BY NICOLLETTE JUCHUM
Photo by Lianna Xiaokui Nakashima, LXNPhotography.com
In response to recent events, the AD&A Museum and UCSB’s Theater and Dance Department’s, Professor Monique Meunier, hosted Still We Rise, an artistic accumulation of Professor Rick Benjamin’s poems, scenes from Professor Risa Brainin’s Staging the Daffy Dame, and Prof. Meunier’s own choreography and music selections.
The event successfully displayed a poignant and artistic social commentary on the negative sentiments directed to immigration and DACA. DACA, or Deferred Action for Childhood Arrivals, allows minors entering the country to remain safe from deportation. DACA’s distribution of a temporary social security number allows those minors to enroll in school and work.
With political policies striving for removal of these pro-immigration programs, communities work against this growing distaste towards immigrants. Prof. Meunier’s Still We Rise event was one of many collaborative efforts to raise awareness for immigrant support. Looking through the diverse crowd at the AD&A Museum on both nights of the event, it can be said that, there are supporters everywhere. Seats filled with attentive spectators watching the men and women representing those affected by the current political climates.

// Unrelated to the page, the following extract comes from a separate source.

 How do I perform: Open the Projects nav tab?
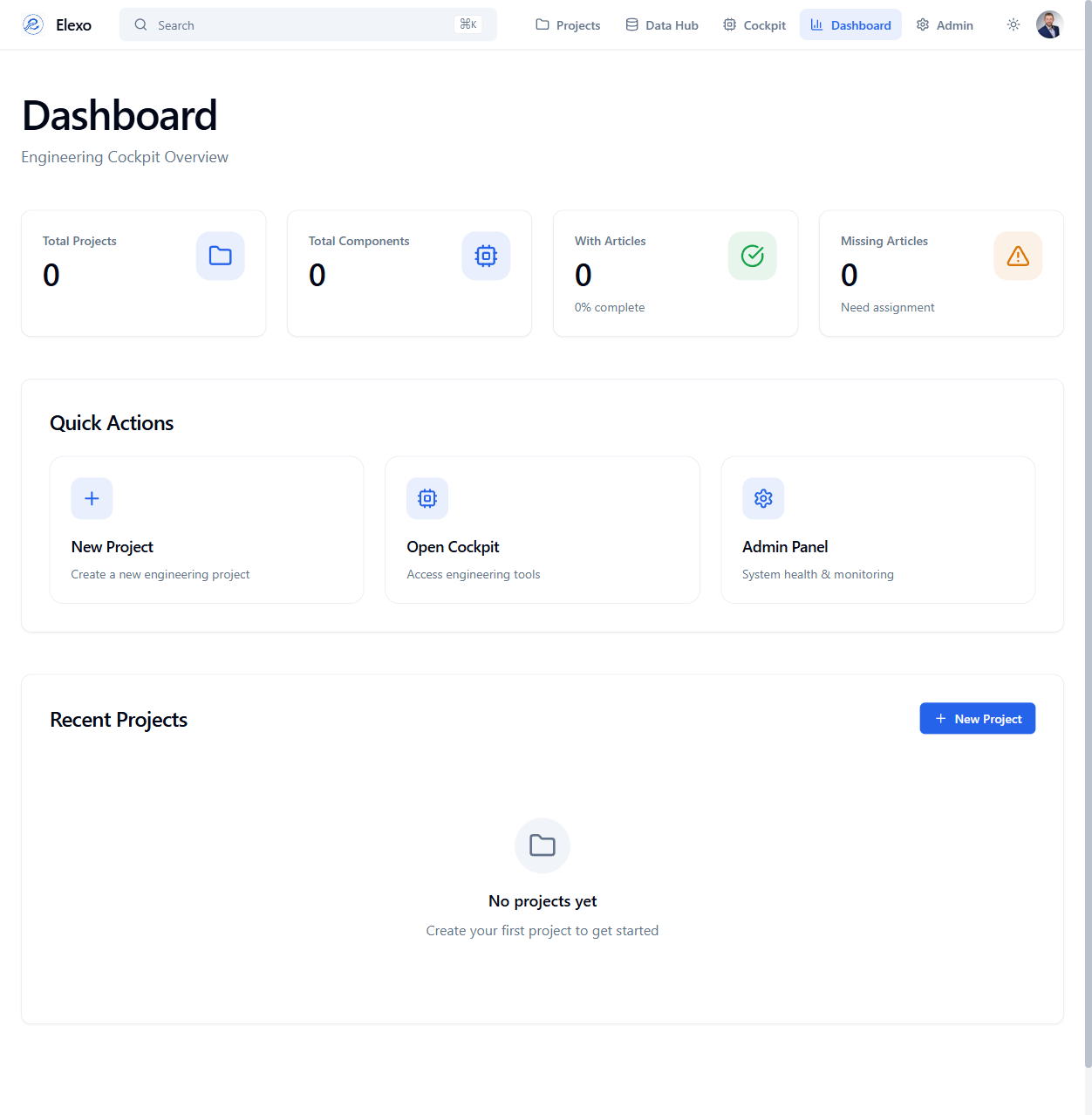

The daughter of two immigrants herself, Prof. Meunier had a personal connection to this event. The music played by the violinist and cellist created a melancholy tone, arising feelings of struggle and sadness for the audience. Starting the event with a scene from the play, Staging the Daffy Dame, performed students in Prof. Brainin’s class, two actors performed a piece that revealed the fear and complexity of an undocumented person. This scene outlined the night, telling viewers, the real problems currently recognized. The music coupled with the interpretive dances epitomized the feelings of anguish present in struggling newcomers to the United States. Prof. Meunier explained the tone of this music and dance to be one that, “made [the crowd] feel the feelings I felt as a little girl, the anxiety, the fear, the hope, depression.”
The spoken poetry as read by Prof. Benjamin furthered the overall theme of the struggle faced by immigrants. Reciting two of his own poems, as well as “Prospective Immigrants Please Note” by Adrienne Rich, “At the Cemetery at Walnut Grove Plantation, South Carolina, 1989” by Lucille Clifton, and ended with a piece by Nelson Mandela. Prof. Benjamin stirred the audience, raising issues in the poems that addressed those that were demeaned, silenced, and frightened due to current events.
All the contributors to this event wanted those present to have, “more awareness of what it would be like to feel threatened” according to Prof. Brainin, to “leave with a double consciousness and a greater understanding for multiple perspectives” as mentioned by Prof. Benjamin, and as stated by Prof. Meunier, “to embrace diversity because it is what makes us powerful.” Concluding this event, the dancers collectively recited a poem by Maya Angelou, Still I Rise, the inspiration to the title of the event, Still We Rise, and the event itself.
The dancer’s final collective exclamation of “I rise” reminded those present that through the trials and tribulations, progress will come.